*** Opening Text excerpt ***

Yeah its the same here the two groups hate eachother. I kinda feel sorry for the roller bladers around here all the skate boarders call them "fruit booters"


----------



## Pikey (Jul 18, 2010)

Ahhh Yes the Fruit Booters both skaters & bikers join to hate on the Fruit Booters (same thing NY calls them lol)


----------



## the enigma (Jul 18, 2010)

I don't think they get much love anywhere they go. Lol!
So do you guys have any remarkable skate or bike shops in NY? If so what are they called and where are they? (So I can visit them next time I go up.)


----------



## Pikey (Jul 18, 2010)

NY is a BIG state it would all depend on where you go up here?


----------



## the enigma (Jul 19, 2010)

My bad Pikey, I was runnin out the door when I wrote that and didn't have time to say. I generally get to see most of NYC and a little bit outside the city limits.


----------



## Pikey (Jul 19, 2010)

Ahh I'd have to talk to my friend Tom & Greg, I haven't been to the city in like 7yrs so i really dont know any more. Terminals & any of the Industrial areas are always fun.... but gotta keep an eye out for the fuzz


----------



## the enigma (Jul 19, 2010)

yep there was a video circulating on the web about a baltimore city cop beating on a skater because the poor guy was skating in the inner harbor.


----------

*** Closing Text excerpt ***
*** Opening Dataset records ***

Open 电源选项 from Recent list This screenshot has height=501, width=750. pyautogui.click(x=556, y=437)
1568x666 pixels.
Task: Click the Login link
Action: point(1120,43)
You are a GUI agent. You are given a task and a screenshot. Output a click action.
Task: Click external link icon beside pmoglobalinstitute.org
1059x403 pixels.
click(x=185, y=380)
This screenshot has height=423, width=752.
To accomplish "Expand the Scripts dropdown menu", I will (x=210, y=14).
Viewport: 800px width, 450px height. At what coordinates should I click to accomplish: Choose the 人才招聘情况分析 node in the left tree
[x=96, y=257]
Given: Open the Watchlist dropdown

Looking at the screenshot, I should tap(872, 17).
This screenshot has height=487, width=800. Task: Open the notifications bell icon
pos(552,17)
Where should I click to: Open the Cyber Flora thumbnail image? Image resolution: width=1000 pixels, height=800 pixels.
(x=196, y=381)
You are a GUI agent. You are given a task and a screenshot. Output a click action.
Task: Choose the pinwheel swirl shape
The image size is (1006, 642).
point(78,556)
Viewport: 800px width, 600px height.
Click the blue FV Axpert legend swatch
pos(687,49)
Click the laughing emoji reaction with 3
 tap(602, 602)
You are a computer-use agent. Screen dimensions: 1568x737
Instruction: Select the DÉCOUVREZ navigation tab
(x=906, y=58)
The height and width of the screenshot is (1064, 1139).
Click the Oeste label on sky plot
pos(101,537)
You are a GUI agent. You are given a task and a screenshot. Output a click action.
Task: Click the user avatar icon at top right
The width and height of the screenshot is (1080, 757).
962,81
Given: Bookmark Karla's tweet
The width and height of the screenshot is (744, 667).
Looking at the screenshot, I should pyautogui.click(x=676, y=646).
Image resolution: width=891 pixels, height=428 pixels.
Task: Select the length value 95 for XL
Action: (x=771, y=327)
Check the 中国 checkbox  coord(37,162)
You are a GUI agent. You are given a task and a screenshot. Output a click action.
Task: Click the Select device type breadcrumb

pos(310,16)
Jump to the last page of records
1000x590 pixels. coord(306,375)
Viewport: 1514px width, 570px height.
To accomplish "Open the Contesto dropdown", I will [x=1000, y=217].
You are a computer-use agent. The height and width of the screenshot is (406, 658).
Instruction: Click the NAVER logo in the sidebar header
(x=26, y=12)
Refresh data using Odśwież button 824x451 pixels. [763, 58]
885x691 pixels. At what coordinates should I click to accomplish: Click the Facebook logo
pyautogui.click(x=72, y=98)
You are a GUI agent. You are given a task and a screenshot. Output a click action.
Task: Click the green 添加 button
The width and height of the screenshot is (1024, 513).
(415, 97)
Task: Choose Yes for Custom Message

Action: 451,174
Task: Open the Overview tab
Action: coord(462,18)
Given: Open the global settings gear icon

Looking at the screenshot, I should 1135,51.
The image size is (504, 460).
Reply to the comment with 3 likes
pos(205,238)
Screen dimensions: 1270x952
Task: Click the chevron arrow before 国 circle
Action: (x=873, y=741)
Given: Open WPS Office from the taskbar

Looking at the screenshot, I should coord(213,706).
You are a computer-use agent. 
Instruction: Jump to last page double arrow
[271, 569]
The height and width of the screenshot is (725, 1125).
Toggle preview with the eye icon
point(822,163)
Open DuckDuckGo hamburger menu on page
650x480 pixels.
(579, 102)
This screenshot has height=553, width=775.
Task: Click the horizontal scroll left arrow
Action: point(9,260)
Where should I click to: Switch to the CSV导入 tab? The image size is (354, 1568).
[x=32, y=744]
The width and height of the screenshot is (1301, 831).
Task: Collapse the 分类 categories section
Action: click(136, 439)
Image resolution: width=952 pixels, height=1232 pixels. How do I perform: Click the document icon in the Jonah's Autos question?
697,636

*** Closing Dataset records ***

What to work on:
1 > Answer these questions using the forum thread above.
(a) What do the skateboarders call the roller bladers?
(b) About how many years has it been since Pikey was last in the city?
(c) Where was the skater in the video skating when the cop beat him?
2 > Decide whether each statement agrees with the forum thread above, and support each decision with a quotation.
(a) Pikey describes NY as a small state.
(b) The enigma generally gets to see most of NYC.
(c) Pikey would have to talk to friends named Tom and Greg.
3 > From the forum thread above, return the passage that begins at the words "Ahh I'd have" and stops after the words "the inner harbor.".

Completed exercise:
1 >
(a) "fruit booters"
(b) About 7 years
(c) In the inner harbor

2 >
(a) No: "NY is a BIG state"
(b) Yes: "I generally get to see most of NYC and a little bit outside the city limits."
(c) Yes: "I'd have to talk to my friend Tom & Greg"

3 >
Ahh I'd have to talk to my friend Tom & Greg, I haven't been to the city in like 7yrs so i really dont know any more. Terminals & any of the Industrial areas are always fun.... but gotta keep an eye out for the fuzz


----------



## the enigma (Jul 19, 2010)

yep there was a video circulating on the web about a baltimore city cop beating on a skater because the poor guy was skating in the inner harbor.